▶ **Assigned task**: Below are records; from the line containing "Meer lezen (1395, 1677)" through the very last line, output each line exactly. No pictures.

Collected data entries
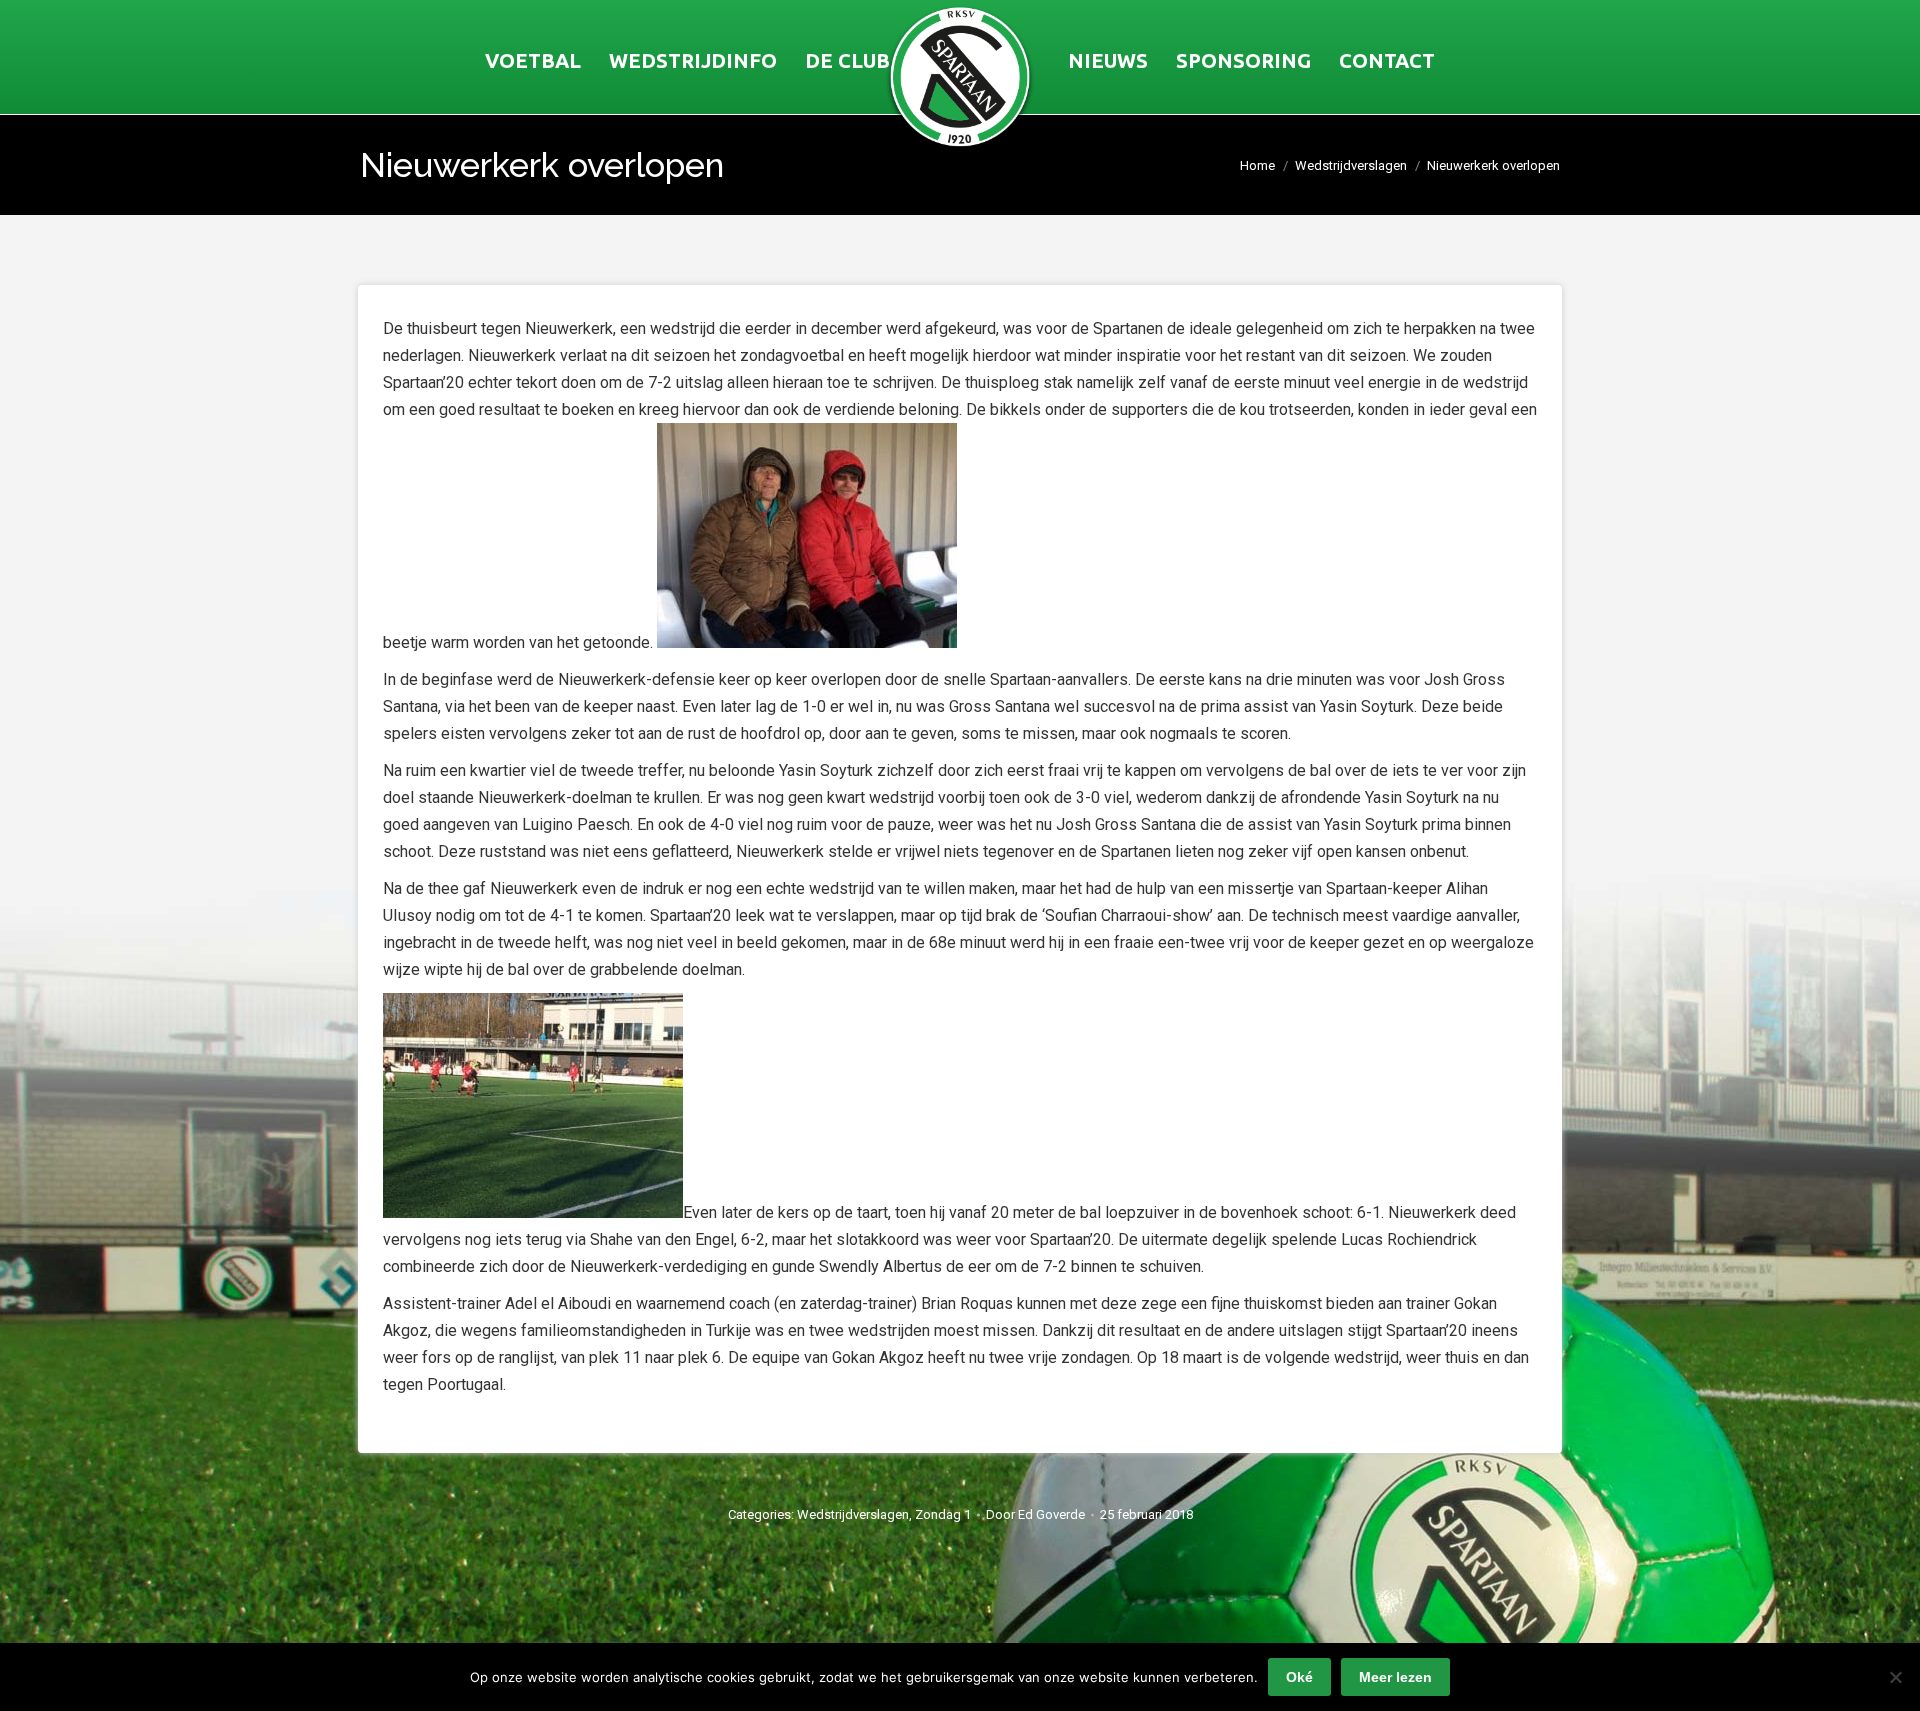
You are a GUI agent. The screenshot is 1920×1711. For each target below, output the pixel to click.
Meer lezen (1395, 1677)
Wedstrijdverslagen (853, 1514)
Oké (1299, 1677)
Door (1035, 1514)
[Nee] (1895, 1677)
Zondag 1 (943, 1514)
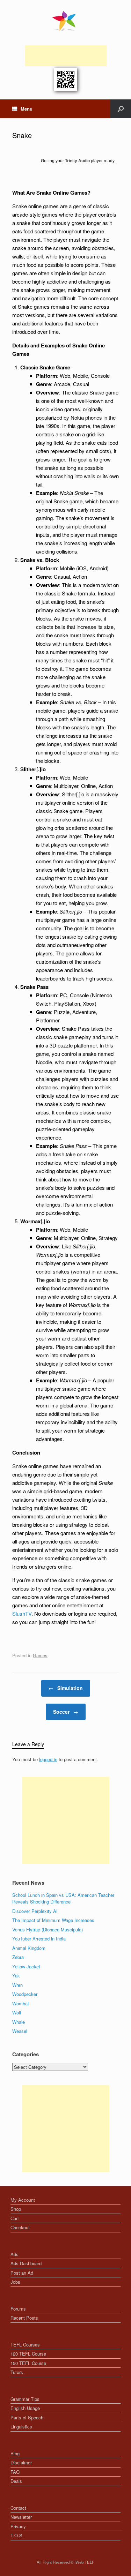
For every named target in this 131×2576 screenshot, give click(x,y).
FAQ (15, 2472)
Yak (16, 1975)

▶ **Problem solution**:
Meer lezen (1395, 1677)
Wedstrijdverslagen (853, 1514)
Oké (1299, 1677)
Door (1035, 1514)
[Nee] (1895, 1677)
Zondag 1 (943, 1514)
For every named target in this 131×2576 screenshot, give click(x,y).
FAQ (15, 2472)
Yak (16, 1975)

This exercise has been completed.